● **What to work on**: Render the lines below as a JSON list of strings, one string per line, leaving out any blank lines.

● **Information supplied**:
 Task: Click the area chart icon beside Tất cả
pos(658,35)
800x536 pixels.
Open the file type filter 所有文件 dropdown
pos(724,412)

● **Result of the exercise**:
[
  " Task: Click the area chart icon beside Tất cả",
  "pos(658,35)",
  "800x536 pixels.",
  "Open the file type filter 所有文件 dropdown",
  "pos(724,412)"
]